Work with Professionals
Taxes are among some of the biggest expenses you will make in your private practice, but many therapists feel overwhelmed when they even think about tax season.
For this reason, I can't recommend outsourcing your tax preparation enough. The right professionals can help ensure that you're securing the right deductions for your business, and they can strategize to help you find more ways to save money.
If you have a larger practice- or you manage multiple income streams- you might also want to look into professional bookkeeping services.
Remember How Essential You Are
When the COVID-19 pandemic first hit, many therapists were rightfully concerned about losing their jobs. But what actually happened was the opposite: we saw an exponential need for therapists. There was a far higher demand than supply, and many agencies and private practice clinicians had long waitlists.
This isn't to say recessions don't impact therapists. But research overwhelmingly shows that economic downturns don't affect the mental healthcare industry in the same ways that they impact other businesses.
Remembering how important your business represents having a growth-oriented and strengths-based mindset. These mindsets aren't necessary, but they can help you maintain a positive spirit as you weather your daily uncertainty.

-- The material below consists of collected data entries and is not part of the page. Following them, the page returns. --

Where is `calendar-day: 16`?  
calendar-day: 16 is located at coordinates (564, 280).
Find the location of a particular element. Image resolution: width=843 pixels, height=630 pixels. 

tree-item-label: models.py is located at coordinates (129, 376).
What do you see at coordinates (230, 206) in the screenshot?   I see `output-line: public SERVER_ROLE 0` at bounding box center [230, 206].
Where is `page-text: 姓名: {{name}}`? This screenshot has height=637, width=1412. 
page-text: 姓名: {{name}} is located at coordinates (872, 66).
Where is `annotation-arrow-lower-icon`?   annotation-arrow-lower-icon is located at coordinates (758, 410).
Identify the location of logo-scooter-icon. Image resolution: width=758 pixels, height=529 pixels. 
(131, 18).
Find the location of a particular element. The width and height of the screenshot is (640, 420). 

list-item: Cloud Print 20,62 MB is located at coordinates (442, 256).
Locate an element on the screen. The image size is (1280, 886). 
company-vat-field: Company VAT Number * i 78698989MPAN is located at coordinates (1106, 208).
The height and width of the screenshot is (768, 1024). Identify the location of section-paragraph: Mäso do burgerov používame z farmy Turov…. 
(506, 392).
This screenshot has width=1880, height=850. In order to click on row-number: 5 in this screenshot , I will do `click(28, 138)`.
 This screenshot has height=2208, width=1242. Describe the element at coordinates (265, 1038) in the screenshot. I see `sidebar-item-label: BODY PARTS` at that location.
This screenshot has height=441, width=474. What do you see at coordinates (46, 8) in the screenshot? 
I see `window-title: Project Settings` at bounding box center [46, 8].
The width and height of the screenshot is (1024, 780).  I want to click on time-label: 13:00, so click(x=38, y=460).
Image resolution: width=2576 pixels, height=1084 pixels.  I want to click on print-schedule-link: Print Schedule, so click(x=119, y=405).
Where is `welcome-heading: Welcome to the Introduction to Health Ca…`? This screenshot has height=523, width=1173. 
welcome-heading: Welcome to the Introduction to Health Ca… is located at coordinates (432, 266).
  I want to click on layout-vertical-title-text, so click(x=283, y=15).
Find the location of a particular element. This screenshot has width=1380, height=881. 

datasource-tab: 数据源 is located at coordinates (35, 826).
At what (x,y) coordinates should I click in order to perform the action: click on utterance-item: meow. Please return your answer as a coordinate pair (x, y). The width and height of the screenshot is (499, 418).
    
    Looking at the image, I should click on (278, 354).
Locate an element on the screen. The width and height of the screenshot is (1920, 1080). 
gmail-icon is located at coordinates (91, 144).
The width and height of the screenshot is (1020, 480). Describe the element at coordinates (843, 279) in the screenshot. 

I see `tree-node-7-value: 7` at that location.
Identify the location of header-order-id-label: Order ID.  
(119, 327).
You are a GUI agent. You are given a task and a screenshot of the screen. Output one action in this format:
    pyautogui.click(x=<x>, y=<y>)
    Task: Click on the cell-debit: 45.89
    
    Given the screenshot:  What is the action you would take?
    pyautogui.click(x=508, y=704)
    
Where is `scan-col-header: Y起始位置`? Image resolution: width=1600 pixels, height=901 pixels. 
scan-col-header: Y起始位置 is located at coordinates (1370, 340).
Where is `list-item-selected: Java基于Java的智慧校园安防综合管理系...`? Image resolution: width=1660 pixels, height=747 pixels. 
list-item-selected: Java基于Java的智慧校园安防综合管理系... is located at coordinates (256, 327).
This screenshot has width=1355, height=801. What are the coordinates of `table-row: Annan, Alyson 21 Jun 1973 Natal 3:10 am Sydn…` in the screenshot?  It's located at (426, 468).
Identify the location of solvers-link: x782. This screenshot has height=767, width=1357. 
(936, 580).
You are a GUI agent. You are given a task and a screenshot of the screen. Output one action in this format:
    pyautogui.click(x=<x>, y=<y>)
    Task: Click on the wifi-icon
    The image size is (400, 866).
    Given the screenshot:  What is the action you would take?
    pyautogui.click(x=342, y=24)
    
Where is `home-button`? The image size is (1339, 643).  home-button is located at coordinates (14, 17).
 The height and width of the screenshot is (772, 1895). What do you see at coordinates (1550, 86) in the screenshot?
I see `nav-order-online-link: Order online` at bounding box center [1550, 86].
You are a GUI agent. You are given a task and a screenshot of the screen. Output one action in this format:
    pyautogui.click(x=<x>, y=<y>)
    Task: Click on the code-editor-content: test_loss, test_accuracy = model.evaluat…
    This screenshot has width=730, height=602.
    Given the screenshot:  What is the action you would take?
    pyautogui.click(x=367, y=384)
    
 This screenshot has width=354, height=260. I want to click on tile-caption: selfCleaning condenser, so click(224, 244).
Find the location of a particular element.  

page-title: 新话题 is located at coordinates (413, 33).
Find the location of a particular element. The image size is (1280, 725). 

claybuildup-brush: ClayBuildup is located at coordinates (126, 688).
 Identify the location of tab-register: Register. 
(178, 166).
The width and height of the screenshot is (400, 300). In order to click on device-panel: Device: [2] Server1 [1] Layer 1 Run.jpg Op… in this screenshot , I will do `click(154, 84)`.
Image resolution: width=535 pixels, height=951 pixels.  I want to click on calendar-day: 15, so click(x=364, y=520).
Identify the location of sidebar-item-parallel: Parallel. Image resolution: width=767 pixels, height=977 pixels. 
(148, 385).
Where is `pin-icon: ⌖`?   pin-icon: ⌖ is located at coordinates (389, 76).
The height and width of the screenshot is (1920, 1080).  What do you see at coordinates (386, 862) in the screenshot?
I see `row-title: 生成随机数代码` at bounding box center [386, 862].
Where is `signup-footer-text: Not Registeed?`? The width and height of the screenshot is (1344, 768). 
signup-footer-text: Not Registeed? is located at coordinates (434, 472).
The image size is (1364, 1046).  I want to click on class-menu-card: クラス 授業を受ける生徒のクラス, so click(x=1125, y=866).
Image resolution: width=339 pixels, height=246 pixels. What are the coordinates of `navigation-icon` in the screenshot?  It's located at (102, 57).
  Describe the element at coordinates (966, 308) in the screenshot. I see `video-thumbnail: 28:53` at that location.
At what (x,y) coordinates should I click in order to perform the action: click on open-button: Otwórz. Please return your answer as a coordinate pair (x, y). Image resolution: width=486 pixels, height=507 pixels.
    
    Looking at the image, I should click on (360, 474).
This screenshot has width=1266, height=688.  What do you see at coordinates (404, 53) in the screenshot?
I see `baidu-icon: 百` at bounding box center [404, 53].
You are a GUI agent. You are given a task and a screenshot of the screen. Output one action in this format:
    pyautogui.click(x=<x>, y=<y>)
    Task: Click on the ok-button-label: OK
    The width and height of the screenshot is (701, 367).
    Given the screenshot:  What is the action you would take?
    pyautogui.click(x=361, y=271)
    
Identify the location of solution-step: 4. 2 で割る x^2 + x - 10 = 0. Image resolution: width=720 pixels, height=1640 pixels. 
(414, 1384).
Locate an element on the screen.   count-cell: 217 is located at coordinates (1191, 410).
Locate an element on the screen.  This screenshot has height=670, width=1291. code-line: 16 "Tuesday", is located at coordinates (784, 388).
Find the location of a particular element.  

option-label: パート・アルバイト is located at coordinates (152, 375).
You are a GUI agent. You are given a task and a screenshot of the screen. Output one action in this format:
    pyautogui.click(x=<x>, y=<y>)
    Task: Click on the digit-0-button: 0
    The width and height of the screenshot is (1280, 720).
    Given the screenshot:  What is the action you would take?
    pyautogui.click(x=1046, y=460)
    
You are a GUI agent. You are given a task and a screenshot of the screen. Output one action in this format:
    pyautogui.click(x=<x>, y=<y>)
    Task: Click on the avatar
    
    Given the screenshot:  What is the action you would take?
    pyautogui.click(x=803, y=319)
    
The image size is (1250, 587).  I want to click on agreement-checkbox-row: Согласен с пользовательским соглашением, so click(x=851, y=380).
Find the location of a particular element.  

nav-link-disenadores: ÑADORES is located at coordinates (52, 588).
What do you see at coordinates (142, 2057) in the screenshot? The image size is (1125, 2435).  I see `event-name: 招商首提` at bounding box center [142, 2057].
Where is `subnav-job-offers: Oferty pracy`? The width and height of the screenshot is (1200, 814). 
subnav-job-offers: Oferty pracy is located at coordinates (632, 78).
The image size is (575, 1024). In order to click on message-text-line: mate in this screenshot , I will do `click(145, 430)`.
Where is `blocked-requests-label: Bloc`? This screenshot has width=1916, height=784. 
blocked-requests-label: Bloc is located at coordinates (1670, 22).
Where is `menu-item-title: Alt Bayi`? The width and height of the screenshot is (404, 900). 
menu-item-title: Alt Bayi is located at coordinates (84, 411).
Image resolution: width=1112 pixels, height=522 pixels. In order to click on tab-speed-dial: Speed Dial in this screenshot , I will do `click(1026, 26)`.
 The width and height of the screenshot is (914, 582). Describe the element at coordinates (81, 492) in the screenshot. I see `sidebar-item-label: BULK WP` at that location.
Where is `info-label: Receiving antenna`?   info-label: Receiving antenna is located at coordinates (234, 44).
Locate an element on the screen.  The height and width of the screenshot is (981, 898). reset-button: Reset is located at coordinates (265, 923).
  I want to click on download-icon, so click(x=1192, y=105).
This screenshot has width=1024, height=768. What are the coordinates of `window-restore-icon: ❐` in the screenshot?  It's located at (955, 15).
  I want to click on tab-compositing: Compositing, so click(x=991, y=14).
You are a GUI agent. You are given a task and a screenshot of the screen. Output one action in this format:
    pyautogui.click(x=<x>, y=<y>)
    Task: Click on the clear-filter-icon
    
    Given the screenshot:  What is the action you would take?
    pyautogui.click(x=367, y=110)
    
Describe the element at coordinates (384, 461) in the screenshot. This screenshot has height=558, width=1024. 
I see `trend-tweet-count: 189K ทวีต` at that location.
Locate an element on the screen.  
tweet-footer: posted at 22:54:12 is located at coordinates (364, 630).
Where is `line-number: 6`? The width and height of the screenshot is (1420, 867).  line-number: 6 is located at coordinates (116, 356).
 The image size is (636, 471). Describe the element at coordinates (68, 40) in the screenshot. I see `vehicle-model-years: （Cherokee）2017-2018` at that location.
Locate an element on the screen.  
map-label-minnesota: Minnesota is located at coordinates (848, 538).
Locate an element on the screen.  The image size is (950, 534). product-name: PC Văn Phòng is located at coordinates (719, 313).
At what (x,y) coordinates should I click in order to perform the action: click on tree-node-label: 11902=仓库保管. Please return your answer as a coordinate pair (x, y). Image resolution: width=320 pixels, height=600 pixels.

Therapists provide essential services to society. It's important to own this mindset as you navigate the fears of an economic downturn. If you can't believe that your business is worthwhile, you may have a harder time believing.
Start Networking Now (And Prioritize It)
Even though I run a digital marketing business, I'm a therapist first. And as a therapist, I can't deny the absolute importance of word-of-mouth referrals. When you're good, and you're known in your community, you will get referrals. And having that reputation is invaluable to your business.
Your networking preferences will depend on your personality. Some people find that it's better to attend in-person events while others find more connection online. Many therapists use some form of a hybrid approach.
But have something in place. Consider where your ideal clients might be, and try to focus your efforts there.
If You Have a Partner or Family, Have a Plan B and C
My husband and I both own private practices- among other companies, including this one- and our income and expenses often fluctuate. This is common in most small businesses, and therapists are no different.
That said, it's important to engage in routine money talks with your partner or family. Ideally, everyone should be on the same page when preparing for a potential economic crisis. Consider having quarterly meetings where you discuss:
- what your current cash flow looks like (and how it compares to the past and/or what you want for the future)
- alternative goals if your private practice suffers from a recession
- how you will manage your budget and spending if money becomes tighter
The goal isn't to have it all figured out right now. Instead, you want to focus on having open lines of communication (just like we do with our clients). The worst-case scenario may not happen, but it's good to know what steps you will take if things start looking bleak.
What If You Can't Recession-Proof Your Therapy Practice?
As therapists, we support our clients navigate fears of the unknown. We weather through storms of ambiguity and provide insight, guidance, and coping skills to manage stress.
An economic recession can be scary for everyone, and no business model is fully immune to the impact of unpredictable financial lapses. You can't fully prepare for every nuanced event (and the pandemic taught us all that), but you can try to get your affairs in order to prepare for a difficult economic situation.
But economic crises pass, and the healthcare sector certainly isn't going anywhere.